Task brief: Please give again, word for word, the line that contains "Screen dimensions: 680x510" and every line after it to the end of the data, with no other lines.

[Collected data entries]
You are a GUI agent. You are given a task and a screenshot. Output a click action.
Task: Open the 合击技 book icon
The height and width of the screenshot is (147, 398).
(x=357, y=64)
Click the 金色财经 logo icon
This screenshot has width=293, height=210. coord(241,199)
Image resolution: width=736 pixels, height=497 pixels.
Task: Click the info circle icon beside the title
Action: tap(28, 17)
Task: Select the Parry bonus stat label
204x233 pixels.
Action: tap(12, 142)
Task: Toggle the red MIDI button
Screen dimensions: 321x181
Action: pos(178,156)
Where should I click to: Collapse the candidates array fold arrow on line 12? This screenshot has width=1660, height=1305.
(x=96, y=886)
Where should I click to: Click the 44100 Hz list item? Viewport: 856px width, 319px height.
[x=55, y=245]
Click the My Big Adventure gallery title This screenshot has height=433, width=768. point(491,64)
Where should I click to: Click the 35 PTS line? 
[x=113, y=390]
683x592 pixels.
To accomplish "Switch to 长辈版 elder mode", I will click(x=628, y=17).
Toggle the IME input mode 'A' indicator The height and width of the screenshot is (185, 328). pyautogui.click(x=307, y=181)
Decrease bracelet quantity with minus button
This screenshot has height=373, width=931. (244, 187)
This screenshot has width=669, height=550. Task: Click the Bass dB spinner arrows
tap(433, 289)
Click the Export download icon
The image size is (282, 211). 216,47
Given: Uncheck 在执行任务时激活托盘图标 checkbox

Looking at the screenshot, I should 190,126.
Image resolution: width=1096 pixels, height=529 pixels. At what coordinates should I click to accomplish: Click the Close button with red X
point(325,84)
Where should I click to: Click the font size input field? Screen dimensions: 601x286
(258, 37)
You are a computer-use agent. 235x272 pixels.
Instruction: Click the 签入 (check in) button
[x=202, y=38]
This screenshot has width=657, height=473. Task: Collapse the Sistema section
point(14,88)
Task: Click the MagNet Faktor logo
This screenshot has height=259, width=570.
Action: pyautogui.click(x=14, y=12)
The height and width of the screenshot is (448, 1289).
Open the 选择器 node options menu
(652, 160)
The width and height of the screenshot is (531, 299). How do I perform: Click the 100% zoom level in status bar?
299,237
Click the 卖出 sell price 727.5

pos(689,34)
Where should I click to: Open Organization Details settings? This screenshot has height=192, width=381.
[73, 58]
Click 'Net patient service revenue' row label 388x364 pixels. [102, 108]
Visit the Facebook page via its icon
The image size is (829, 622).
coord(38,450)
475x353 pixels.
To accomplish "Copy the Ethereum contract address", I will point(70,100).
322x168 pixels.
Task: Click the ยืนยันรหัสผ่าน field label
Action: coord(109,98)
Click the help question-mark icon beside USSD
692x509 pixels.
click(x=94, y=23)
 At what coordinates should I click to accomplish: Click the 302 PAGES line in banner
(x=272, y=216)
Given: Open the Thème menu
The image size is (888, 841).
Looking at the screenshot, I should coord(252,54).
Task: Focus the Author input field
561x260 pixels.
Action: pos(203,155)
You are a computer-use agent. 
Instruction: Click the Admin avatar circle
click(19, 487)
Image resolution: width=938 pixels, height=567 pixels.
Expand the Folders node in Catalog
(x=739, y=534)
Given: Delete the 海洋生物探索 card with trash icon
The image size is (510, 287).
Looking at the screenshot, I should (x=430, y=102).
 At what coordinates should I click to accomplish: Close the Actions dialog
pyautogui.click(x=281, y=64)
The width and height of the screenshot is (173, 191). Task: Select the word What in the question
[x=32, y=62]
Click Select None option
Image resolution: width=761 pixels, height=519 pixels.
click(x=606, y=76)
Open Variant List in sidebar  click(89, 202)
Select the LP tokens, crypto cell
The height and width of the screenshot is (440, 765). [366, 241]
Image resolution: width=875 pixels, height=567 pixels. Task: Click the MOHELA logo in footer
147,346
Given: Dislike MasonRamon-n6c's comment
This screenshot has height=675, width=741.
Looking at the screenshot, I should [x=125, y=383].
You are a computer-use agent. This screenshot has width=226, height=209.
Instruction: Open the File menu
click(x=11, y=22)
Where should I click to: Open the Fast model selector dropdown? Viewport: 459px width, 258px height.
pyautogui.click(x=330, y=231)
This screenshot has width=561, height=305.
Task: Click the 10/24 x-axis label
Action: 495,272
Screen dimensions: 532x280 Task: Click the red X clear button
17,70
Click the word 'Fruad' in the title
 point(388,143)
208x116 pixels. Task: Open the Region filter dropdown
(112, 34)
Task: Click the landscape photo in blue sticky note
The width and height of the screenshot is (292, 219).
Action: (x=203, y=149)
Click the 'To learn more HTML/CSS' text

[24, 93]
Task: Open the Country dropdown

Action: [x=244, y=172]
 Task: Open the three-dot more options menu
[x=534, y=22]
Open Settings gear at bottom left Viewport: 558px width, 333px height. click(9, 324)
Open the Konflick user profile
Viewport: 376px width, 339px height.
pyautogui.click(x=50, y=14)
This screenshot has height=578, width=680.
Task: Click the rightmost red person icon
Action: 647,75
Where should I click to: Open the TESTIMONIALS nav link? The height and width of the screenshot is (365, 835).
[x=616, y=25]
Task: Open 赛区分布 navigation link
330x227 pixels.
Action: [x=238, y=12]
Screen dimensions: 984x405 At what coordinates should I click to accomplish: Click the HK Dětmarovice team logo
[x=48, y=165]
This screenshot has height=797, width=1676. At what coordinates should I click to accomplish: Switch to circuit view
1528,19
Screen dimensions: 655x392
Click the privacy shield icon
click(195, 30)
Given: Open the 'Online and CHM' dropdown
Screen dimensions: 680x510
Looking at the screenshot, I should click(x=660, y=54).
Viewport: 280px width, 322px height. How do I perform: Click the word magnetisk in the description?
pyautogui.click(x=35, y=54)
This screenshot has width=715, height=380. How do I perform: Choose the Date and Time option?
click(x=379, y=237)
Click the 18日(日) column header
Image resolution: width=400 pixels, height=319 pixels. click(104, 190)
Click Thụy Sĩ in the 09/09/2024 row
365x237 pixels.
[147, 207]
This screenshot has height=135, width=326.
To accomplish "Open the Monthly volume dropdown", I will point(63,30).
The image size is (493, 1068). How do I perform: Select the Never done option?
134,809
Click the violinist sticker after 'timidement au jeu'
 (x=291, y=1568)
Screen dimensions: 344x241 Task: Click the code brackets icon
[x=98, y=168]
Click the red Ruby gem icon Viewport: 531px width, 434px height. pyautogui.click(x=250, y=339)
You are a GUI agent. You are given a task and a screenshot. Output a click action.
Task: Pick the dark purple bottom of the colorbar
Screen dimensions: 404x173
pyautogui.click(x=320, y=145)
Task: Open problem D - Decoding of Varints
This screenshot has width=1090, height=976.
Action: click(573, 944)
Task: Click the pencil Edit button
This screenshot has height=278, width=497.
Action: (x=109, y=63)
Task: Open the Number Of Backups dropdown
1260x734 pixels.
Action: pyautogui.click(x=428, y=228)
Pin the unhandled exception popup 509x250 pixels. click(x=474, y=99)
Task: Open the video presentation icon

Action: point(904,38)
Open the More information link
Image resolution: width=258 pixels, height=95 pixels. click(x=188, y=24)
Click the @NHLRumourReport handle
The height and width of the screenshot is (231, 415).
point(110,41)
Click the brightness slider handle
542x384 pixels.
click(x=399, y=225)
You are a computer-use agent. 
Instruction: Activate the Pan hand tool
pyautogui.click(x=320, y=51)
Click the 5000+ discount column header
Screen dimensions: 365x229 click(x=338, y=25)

Exercise response:
Screen dimensions: 680x510
Looking at the screenshot, I should click(x=660, y=54).
Viewport: 280px width, 322px height. How do I perform: Click the word magnetisk in the description?
pyautogui.click(x=35, y=54)
This screenshot has width=715, height=380. How do I perform: Choose the Date and Time option?
click(x=379, y=237)
Click the 18日(日) column header
Image resolution: width=400 pixels, height=319 pixels. click(104, 190)
Click Thụy Sĩ in the 09/09/2024 row
365x237 pixels.
[147, 207]
This screenshot has height=135, width=326.
To accomplish "Open the Monthly volume dropdown", I will point(63,30).
The image size is (493, 1068). How do I perform: Select the Never done option?
134,809
Click the violinist sticker after 'timidement au jeu'
 (x=291, y=1568)
Screen dimensions: 344x241 Task: Click the code brackets icon
[x=98, y=168]
Click the red Ruby gem icon Viewport: 531px width, 434px height. pyautogui.click(x=250, y=339)
You are a GUI agent. You are given a task and a screenshot. Output a click action.
Task: Pick the dark purple bottom of the colorbar
Screen dimensions: 404x173
pyautogui.click(x=320, y=145)
Task: Open problem D - Decoding of Varints
This screenshot has width=1090, height=976.
Action: click(573, 944)
Task: Click the pencil Edit button
This screenshot has height=278, width=497.
Action: (x=109, y=63)
Task: Open the Number Of Backups dropdown
1260x734 pixels.
Action: pyautogui.click(x=428, y=228)
Pin the unhandled exception popup 509x250 pixels. click(x=474, y=99)
Task: Open the video presentation icon

Action: point(904,38)
Open the More information link
Image resolution: width=258 pixels, height=95 pixels. click(x=188, y=24)
Click the @NHLRumourReport handle
The height and width of the screenshot is (231, 415).
point(110,41)
Click the brightness slider handle
542x384 pixels.
click(x=399, y=225)
You are a computer-use agent. 
Instruction: Activate the Pan hand tool
pyautogui.click(x=320, y=51)
Click the 5000+ discount column header
Screen dimensions: 365x229 click(x=338, y=25)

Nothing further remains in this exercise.